The earliest surviving rules and syllabus for the RCP examinations come from the statutes of the college codified in and around 1555 by RCP president John Caius (pronounced ‘Keys’).
There were five sections in the exam:
- medical theory
- causes of disease, symptoms and diagnosis
- methods of treatment
- materia medica (substances used in medicines)
- the ‘use and practice of medicine’, which included the conditions under which patients should be purged or bled, the use of soporifics or narcotics, the positions of the internal organs, and the use and measuring of clysters (enemas).
The exams were led by the four censors of the college – fellows elected into the role and responsible for licensing and discipline – along with the college president. If the examiners already knew a candidate and believed him (the exams were only open to men) to be skilled and knowledgeable then he only needed to take the fifth section of the exam. Anyone else had to complete all five sections. The exam took place over several occasions at intervals of three months.

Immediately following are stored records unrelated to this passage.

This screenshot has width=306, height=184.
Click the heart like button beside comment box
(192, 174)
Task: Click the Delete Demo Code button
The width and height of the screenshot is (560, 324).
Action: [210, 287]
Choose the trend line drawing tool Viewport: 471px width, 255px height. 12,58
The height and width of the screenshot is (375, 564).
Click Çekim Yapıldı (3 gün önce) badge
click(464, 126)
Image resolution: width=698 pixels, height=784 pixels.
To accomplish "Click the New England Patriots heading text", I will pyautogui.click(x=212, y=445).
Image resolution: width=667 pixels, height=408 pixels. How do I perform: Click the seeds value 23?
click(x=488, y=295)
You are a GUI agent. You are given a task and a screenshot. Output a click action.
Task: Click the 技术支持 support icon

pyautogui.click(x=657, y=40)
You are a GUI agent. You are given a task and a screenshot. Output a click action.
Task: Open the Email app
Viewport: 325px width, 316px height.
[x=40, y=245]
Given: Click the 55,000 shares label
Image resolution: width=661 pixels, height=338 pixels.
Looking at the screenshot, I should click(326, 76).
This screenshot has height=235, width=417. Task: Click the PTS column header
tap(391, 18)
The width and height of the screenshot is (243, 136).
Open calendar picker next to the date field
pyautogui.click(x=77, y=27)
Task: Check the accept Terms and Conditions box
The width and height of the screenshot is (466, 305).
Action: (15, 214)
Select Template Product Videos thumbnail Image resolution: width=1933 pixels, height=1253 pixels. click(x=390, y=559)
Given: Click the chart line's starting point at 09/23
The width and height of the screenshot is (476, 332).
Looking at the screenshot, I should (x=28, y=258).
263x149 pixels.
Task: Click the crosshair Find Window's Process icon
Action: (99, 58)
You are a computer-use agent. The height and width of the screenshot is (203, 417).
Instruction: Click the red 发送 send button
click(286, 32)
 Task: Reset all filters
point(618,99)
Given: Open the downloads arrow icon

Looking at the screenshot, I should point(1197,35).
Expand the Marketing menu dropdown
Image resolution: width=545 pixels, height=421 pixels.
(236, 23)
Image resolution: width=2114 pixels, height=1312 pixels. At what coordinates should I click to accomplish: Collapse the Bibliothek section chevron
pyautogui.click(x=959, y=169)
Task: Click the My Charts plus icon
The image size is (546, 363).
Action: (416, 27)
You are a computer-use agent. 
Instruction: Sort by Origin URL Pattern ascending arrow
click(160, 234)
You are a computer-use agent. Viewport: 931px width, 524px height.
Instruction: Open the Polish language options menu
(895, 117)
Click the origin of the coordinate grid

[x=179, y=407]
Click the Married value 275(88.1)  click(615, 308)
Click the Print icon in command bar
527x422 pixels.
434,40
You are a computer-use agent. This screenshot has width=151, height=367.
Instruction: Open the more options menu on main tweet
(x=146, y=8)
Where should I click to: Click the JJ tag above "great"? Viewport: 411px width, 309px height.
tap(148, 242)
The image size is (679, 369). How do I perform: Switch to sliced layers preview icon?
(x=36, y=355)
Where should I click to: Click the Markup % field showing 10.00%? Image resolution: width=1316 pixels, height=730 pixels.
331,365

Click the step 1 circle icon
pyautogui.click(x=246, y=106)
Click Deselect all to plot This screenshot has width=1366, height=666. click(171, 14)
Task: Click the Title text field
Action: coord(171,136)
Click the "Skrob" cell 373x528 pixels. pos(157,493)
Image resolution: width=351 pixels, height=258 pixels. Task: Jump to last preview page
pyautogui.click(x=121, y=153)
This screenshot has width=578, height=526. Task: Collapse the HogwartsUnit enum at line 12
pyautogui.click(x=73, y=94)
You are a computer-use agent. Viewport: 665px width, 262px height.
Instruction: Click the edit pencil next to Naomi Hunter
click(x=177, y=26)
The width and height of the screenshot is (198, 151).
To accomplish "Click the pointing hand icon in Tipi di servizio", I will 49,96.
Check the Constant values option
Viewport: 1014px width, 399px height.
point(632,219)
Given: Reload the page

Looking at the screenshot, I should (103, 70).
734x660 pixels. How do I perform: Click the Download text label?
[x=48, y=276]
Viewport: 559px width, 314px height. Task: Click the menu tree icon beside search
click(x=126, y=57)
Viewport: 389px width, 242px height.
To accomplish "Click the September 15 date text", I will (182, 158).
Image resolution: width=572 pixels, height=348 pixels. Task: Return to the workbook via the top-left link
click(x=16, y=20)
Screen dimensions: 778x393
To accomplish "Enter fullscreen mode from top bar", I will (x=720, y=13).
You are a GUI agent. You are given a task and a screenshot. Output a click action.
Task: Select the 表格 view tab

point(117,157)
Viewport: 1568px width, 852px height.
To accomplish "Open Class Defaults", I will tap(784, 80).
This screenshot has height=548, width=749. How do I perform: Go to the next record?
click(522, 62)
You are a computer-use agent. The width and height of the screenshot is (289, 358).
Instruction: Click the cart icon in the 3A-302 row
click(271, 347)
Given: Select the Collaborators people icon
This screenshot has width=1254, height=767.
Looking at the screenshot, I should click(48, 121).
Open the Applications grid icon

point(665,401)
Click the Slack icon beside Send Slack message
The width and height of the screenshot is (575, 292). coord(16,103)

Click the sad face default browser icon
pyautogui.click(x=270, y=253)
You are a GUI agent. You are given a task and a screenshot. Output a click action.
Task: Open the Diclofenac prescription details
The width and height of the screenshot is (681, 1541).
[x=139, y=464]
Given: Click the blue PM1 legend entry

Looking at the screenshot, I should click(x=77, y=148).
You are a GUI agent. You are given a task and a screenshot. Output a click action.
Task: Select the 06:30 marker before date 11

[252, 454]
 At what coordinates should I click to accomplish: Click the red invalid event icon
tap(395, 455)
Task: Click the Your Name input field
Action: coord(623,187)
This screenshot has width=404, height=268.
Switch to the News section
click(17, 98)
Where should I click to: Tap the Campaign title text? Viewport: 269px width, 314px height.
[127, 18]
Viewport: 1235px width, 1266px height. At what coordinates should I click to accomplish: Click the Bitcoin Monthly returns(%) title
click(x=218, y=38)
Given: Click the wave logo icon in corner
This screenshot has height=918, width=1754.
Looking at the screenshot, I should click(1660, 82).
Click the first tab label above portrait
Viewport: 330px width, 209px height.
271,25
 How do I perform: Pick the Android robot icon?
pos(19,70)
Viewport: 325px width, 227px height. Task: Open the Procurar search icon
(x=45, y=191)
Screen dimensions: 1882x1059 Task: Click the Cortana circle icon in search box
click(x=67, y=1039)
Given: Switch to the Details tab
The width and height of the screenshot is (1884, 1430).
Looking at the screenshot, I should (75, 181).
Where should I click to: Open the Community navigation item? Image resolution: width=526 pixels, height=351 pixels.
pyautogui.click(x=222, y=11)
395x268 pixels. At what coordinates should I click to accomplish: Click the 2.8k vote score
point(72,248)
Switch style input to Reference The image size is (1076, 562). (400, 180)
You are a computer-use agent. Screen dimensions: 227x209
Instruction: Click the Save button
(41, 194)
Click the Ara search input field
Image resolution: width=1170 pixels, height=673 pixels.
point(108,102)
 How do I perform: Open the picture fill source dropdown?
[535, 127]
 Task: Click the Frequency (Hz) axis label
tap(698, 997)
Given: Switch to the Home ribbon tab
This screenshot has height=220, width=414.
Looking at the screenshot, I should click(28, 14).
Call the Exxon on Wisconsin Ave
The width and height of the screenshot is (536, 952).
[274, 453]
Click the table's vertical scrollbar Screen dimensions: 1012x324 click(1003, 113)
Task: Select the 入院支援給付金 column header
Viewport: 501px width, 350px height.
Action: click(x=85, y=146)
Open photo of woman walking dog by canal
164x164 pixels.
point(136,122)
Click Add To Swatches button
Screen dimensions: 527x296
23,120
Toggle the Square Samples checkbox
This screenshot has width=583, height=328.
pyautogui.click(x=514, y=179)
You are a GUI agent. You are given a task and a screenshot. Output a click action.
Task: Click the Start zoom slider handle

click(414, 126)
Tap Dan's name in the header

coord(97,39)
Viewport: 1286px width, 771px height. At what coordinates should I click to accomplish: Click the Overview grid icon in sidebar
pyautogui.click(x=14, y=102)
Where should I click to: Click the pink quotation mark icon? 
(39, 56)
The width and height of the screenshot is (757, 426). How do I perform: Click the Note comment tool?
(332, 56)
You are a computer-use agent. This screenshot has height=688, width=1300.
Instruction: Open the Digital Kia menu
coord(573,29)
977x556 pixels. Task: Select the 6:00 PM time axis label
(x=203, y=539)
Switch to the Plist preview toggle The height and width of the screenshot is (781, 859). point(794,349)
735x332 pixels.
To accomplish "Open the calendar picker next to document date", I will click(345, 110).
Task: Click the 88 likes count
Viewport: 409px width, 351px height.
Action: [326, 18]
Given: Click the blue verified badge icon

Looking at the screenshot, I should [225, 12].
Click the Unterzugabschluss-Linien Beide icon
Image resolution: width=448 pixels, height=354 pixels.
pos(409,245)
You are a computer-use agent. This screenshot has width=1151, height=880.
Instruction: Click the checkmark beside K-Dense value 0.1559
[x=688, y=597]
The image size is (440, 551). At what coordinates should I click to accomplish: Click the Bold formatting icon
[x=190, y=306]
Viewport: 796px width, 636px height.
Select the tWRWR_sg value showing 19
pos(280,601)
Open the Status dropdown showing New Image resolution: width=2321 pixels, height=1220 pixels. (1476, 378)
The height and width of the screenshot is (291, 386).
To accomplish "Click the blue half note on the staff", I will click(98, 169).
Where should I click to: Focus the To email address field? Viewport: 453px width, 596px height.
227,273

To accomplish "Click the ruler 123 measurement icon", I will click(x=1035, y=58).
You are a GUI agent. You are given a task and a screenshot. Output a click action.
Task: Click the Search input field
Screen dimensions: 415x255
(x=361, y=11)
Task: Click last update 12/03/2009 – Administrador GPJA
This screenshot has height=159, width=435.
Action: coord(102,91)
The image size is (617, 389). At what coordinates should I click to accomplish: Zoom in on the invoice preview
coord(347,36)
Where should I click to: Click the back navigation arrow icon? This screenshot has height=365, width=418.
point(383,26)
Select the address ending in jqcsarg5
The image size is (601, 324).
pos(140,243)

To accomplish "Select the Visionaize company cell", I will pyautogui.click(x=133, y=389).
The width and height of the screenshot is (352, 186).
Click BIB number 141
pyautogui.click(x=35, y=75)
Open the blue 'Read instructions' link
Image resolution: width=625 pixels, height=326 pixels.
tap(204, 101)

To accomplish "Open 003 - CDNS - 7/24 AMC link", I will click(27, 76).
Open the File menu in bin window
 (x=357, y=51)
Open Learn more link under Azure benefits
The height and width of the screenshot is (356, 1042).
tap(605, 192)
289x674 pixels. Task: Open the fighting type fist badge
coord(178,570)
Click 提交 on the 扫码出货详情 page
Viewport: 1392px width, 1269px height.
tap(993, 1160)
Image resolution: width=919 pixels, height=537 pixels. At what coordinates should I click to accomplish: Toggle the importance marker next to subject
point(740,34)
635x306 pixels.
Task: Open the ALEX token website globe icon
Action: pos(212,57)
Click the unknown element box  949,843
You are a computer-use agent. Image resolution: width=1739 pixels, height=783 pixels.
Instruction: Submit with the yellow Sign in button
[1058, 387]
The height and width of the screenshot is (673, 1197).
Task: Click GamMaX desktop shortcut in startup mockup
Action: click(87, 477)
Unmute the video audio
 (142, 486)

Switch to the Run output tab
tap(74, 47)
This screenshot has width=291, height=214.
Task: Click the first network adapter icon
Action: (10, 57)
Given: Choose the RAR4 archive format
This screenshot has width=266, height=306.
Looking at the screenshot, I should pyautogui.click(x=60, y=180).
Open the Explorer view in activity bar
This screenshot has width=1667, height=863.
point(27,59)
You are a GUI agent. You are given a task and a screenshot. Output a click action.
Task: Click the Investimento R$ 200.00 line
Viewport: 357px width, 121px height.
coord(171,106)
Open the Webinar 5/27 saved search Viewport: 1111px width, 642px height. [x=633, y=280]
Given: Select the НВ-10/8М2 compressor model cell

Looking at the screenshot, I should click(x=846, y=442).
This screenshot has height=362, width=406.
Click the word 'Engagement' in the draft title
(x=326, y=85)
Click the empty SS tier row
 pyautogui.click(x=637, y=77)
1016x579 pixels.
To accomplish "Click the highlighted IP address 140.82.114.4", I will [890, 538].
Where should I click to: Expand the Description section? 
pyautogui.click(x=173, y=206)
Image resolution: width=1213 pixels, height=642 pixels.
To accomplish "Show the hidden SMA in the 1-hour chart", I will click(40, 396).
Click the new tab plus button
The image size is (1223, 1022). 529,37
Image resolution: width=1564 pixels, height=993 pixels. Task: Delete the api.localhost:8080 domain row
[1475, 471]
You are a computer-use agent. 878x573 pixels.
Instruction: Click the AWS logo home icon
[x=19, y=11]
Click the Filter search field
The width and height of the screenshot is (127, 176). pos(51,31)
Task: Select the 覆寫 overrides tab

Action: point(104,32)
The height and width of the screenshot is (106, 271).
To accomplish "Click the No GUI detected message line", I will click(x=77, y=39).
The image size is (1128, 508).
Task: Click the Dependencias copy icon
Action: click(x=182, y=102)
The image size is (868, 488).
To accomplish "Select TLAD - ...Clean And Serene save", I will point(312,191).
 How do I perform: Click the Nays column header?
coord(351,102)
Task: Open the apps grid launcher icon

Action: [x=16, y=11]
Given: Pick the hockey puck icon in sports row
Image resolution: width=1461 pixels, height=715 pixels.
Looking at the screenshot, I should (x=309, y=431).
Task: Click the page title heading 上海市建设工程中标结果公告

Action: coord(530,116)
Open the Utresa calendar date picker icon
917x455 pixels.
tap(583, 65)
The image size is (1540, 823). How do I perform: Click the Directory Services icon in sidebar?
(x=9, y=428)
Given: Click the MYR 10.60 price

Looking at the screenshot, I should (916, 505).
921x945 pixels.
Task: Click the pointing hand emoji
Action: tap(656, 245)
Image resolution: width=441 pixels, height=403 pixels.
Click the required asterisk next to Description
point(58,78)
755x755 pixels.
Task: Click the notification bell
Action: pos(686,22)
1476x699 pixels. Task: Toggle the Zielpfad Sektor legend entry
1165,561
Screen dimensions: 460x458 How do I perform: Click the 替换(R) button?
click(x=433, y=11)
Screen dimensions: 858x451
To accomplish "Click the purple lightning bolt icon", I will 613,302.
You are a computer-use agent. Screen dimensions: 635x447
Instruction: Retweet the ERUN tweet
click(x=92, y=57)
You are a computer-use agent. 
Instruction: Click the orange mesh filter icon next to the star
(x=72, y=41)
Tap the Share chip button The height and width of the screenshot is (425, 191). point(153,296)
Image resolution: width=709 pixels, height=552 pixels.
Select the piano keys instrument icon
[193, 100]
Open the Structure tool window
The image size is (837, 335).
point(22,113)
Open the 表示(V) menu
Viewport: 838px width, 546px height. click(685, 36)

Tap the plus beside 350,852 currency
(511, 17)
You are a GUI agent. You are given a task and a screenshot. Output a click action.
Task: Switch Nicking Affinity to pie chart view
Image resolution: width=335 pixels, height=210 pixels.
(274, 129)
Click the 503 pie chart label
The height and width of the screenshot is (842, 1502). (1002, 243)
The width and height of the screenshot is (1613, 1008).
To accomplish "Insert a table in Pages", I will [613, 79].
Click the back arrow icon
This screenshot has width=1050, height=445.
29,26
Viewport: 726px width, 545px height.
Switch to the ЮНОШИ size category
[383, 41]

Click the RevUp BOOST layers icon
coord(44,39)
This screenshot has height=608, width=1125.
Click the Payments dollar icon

Each of the first four sections of the exam had set texts assigned to them. At each exam the censors would pick three passages from the texts and ask the candidate questions based on them. The candidate was then given copies of the relevant books (without an index in them) and had to find the correct places in the books and explain how they related to the questions.
The set texts all came from the works of the Roman medical author Galen (c.129–c.216) and are laid out in detail section-by-section in the statutes of the college: see the appendix to this post for the full list of 17 titles. It might seem like a pretty substantial list, but it’s only 17 out of the more than 120 works that have been attributed to Galen, whose works were the foundation of the medical curriculum for centuries.
Sadly, there are no copies of Galen’s works in the RCP Heritage Library today that we can identify as the exam copies: perhaps they were used to destruction by generations of nervous candidates and eventually fell apart. There are, however, multiple copies of Galen’s works, many of them annotated by readers in the 16th and 17th centuries, showing how heavily studied his writings were.